Do commercial crime policies cover cyber crimes?

In some instances, a commercial crime insurance policy may offer coverage for a loss due to a cyber-attack. The 11th U.S. Circuit Court of Appeals in Atlanta has ruled that an insurer must indemnify a policyholder that was scammed out of more than $1.7 million in a phishing incident under its commercial crime policy.
​

The decision is good news for companies who have not purchased cyber insurance but have commercial crime policies.

This is at least the third precedent-setting case in which a court has ruled that a commercial crime policy can cover losses "directly" resulting from computer fraud.

Crime insurance companies, when denying hacking claims that resulted in monetary losses, will often argue that hacks and phishing scams are "indirect" losses, which are not covered by their commercial crime policy because someone on the outside duped an employee into transferring funds to a third party.

In the most recent case, an employee received an email purported to be from the company's managing director, directing her to write $1.7 million to an account at a Chinese bank. The communication said she would receive instructions in an email from an attorney. When she did, she initiated the transfer.

Before the bank issued the wire, its fraud unit intervened and held the money transfer. The controller contacted the "attorney," who confirmed that the managing director had approved the transaction. Upon receiving that information, the bank released the wire.  Unfortunately, it was all a fraud, and the managing director knew nothing about it.

After the fraudulent request was discovered, the insured filed a claim under its commercial crime policy, but the claim was denied.  The insured subsequently sued the insurer, and the local court ruled in its favor. The insurer appealed, but the appeals court upheld the lower court's ruling.

In rejecting the insurer's argument that the loss did not result directly from the fraudulent instruction, the court found that the ordinary meaning of the phrase "resulting directly from" requires proximate causation between a covered event and a loss, not an immediate link. The court held that as a matter of law, there was proximate cause, and the intervening communications, including the bank's hold, were not sufficient to sever the causal chain.

This decision follows two 2018 rulings by federal appellate courts - the Second Circuit in Medidata Solutions, Inc. vs. Federal Insurance Company, and the Sixth Circuit in American Tooling Center, Inc. vs. Travelers Casualty & Surety Co. - which ruled that the insurers' policies in both cases covered losses "directly" resulting from computer fraud.

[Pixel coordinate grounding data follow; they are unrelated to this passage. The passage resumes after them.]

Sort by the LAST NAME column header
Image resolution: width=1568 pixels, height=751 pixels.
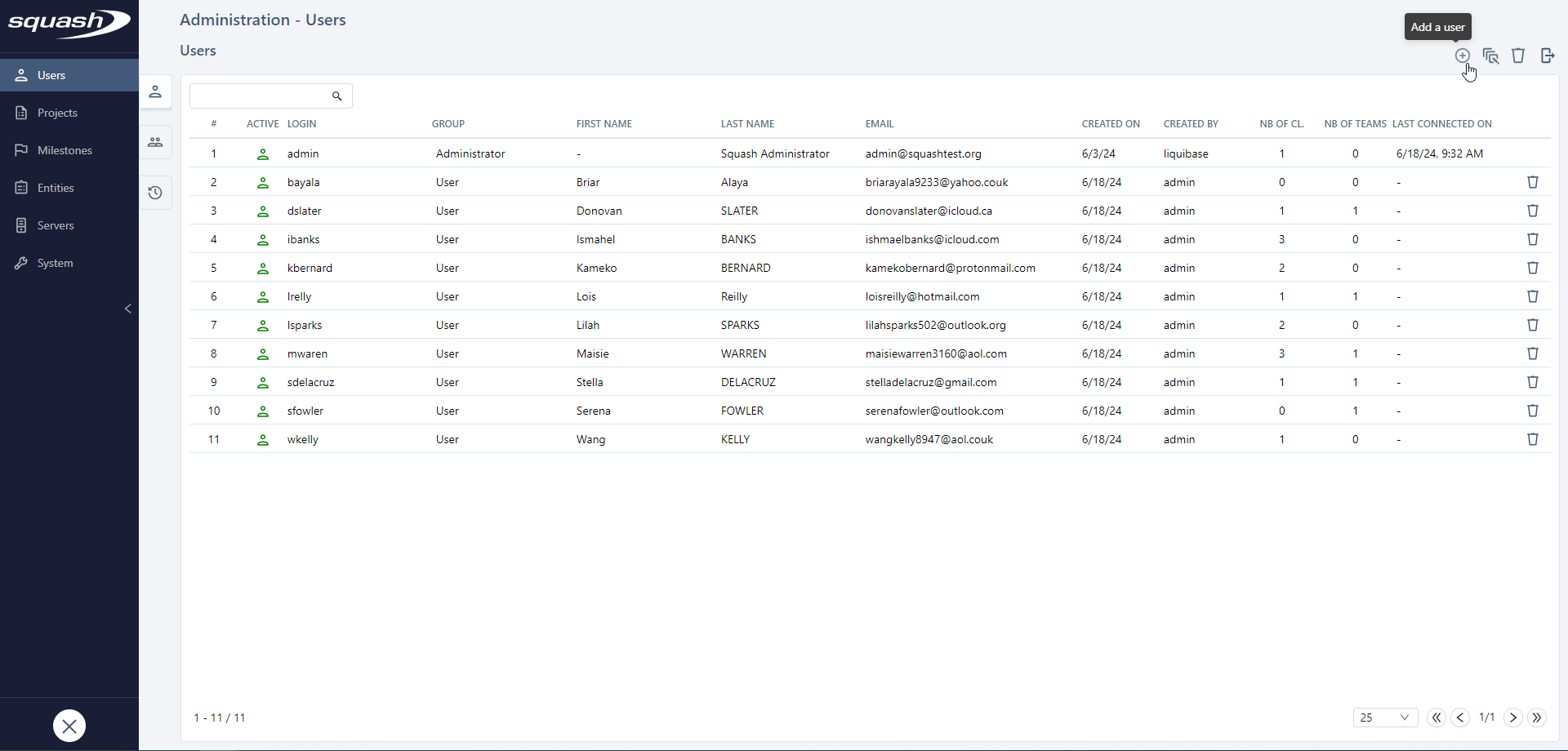click(x=747, y=124)
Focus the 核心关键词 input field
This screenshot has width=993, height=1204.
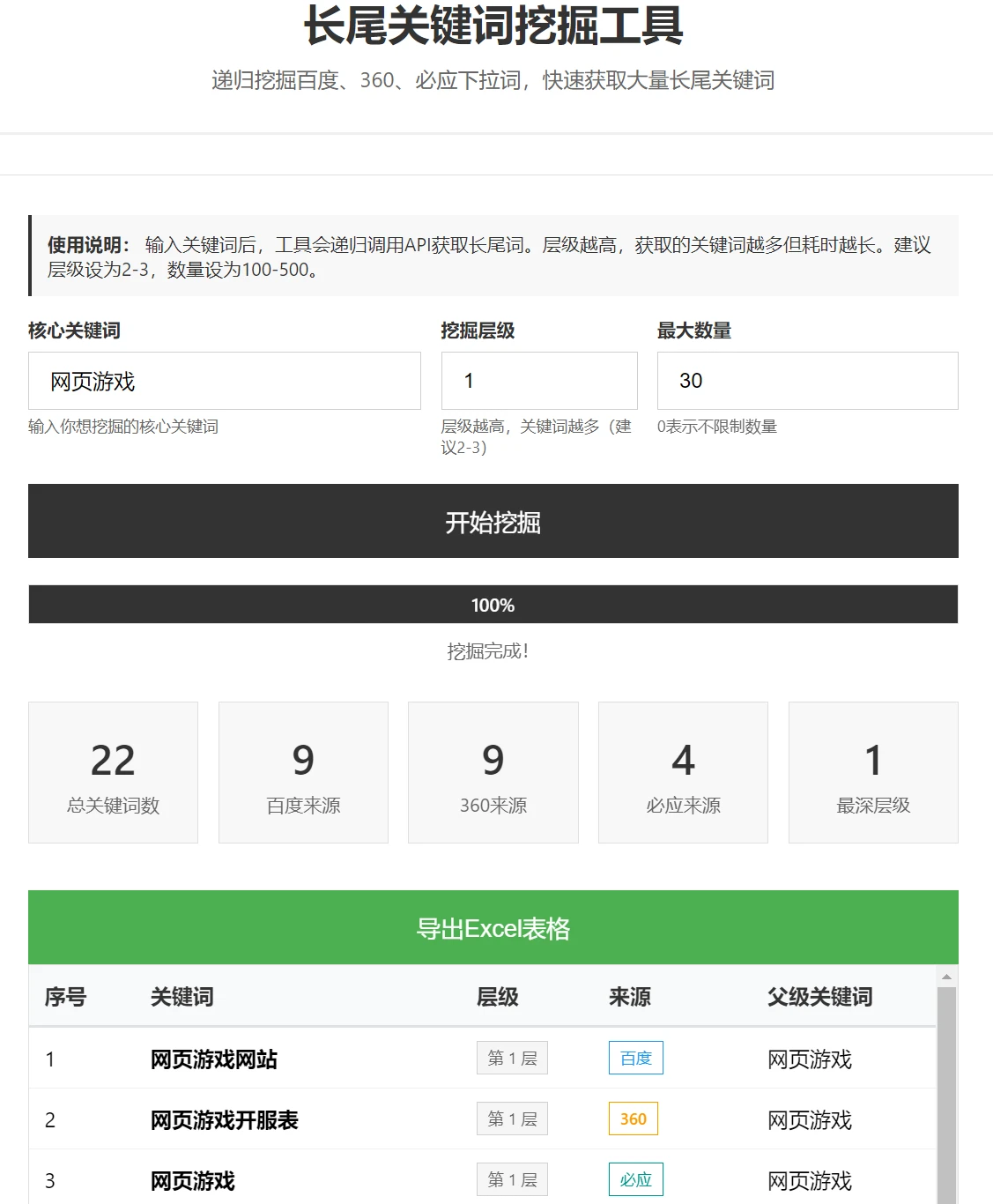coord(224,381)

In the American Tooling case, the court wrote that the policy language did not distinguish between frauds based on how they induce a transfer.
 
What to do

• Educate employees on how to recognize phishing scams and other suspicious emails.
• Invest in the latest security measures.
• Set up stricter protocols for paying large sums to new accounts.
• Review your crime coverage and any policy relating to computer, business email compromise, or social-engineering fraud to see if you are covered.
• If you do suffer a breach and loss, promptly notify all potentially implicated lines of insurance coverage.